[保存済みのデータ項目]
- - -

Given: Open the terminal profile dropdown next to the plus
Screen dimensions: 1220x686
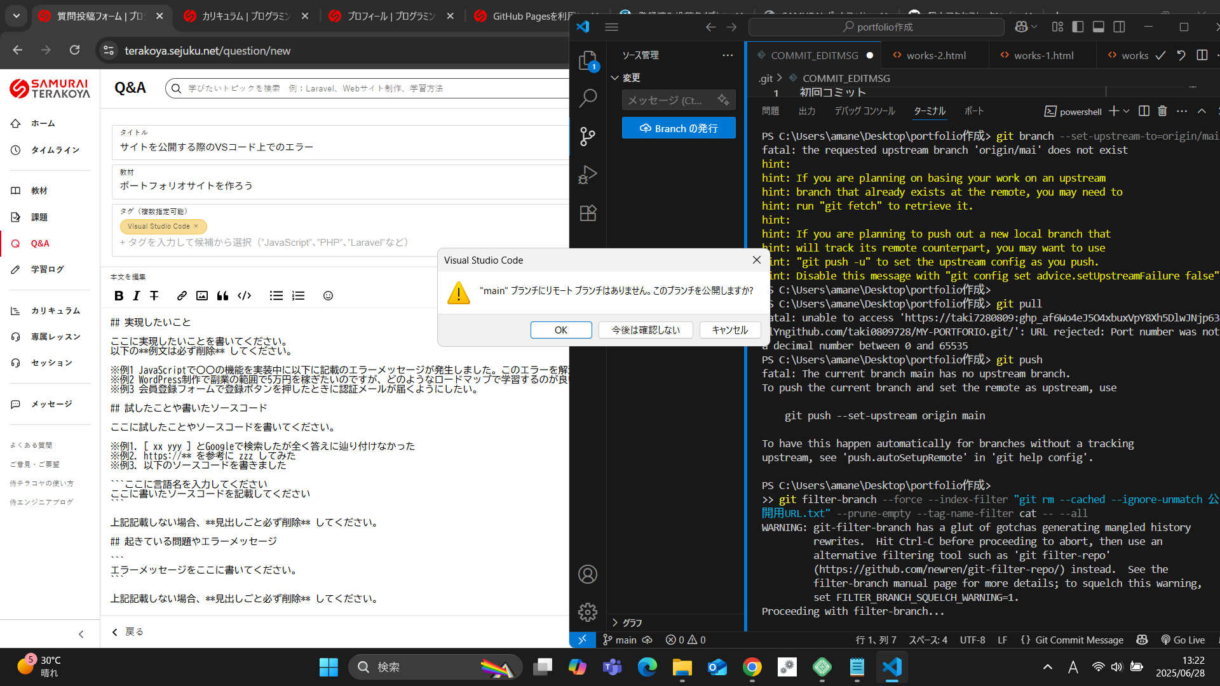Looking at the screenshot, I should 1125,111.
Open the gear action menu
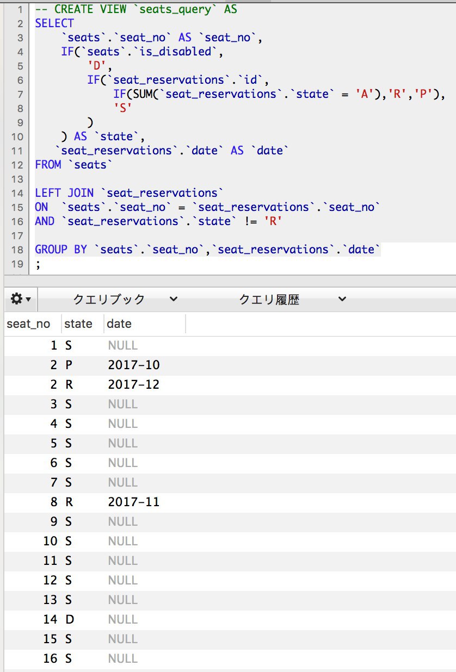 (21, 299)
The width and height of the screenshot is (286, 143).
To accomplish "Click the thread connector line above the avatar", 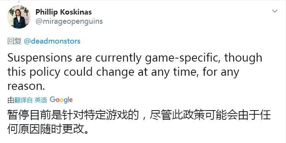I will [19, 2].
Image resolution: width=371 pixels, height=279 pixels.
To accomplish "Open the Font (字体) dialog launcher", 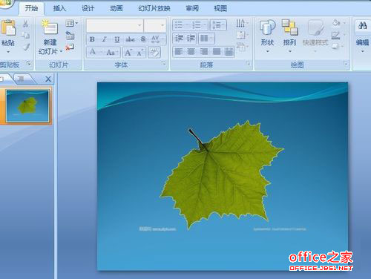I will pos(164,64).
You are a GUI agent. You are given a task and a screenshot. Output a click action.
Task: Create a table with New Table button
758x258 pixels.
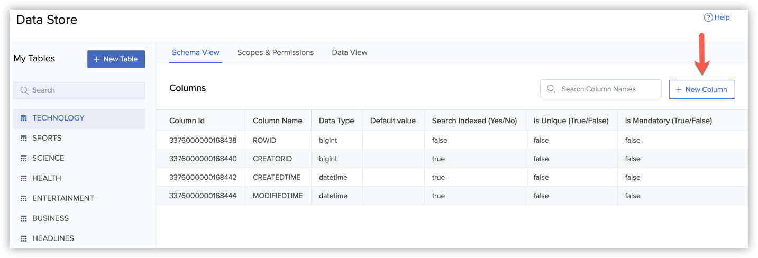(x=116, y=59)
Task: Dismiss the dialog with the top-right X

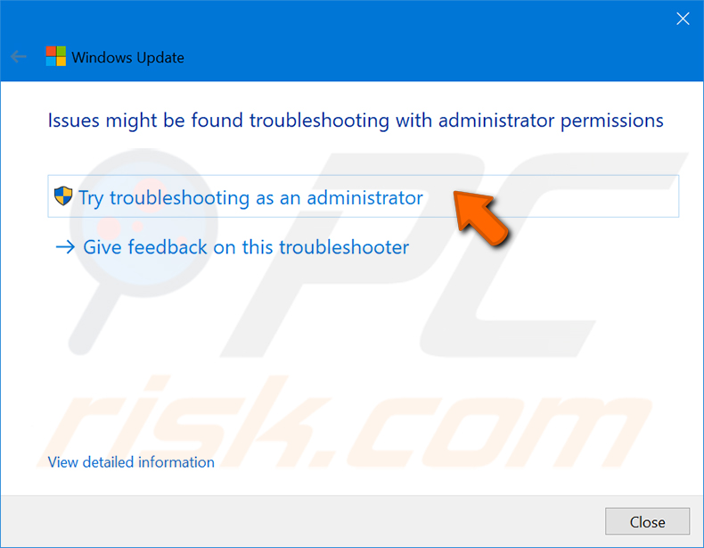Action: pos(683,19)

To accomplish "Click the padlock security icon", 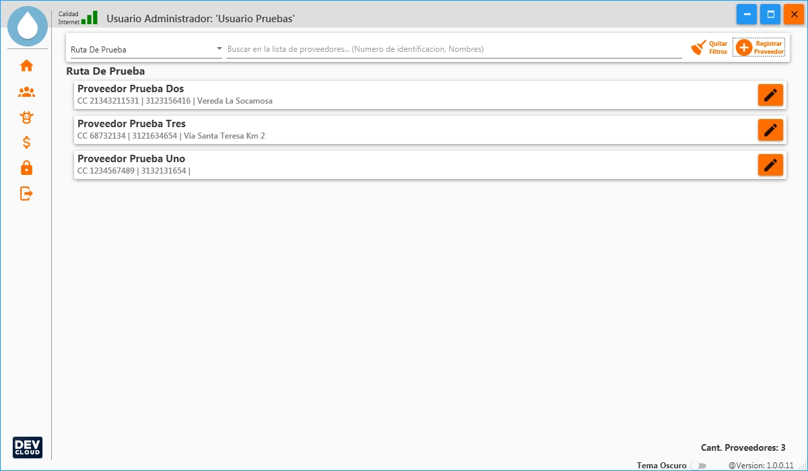I will [26, 168].
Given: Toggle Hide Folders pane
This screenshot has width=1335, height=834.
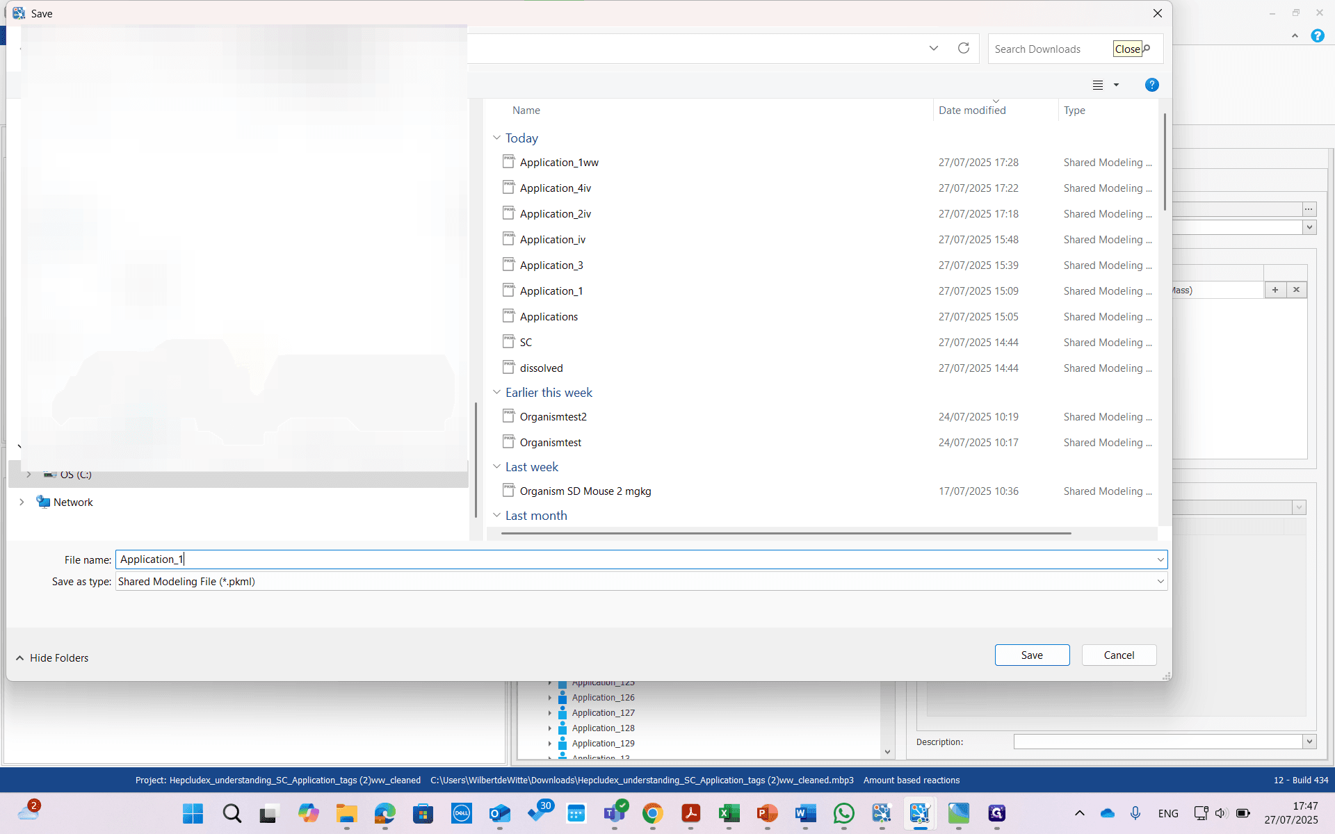Looking at the screenshot, I should coord(52,657).
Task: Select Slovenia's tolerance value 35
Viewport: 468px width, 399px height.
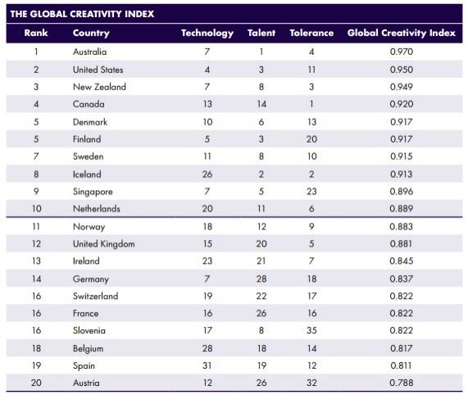Action: [311, 330]
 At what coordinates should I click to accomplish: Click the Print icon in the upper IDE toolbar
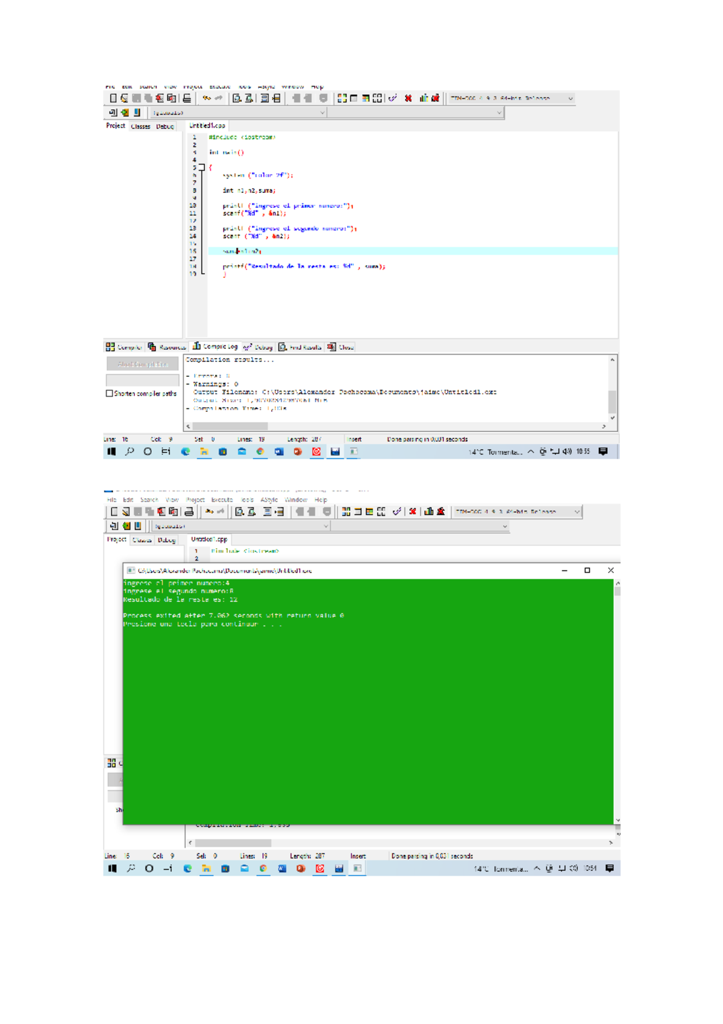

- - -

◆ **目的**
「Given: Toggle Hide Folders pane」を含む行から項目の最後までを、両端の行も含めて一字一句そのまま引用してもらえますか。画像は回答に入れないでください。

◆ **解答**
Given: Toggle Hide Folders pane
This screenshot has width=1335, height=834.
Looking at the screenshot, I should coord(52,657).
Task: Select Slovenia's tolerance value 35
Viewport: 468px width, 399px height.
Action: [311, 330]
 At what coordinates should I click to accomplish: Click the Print icon in the upper IDE toolbar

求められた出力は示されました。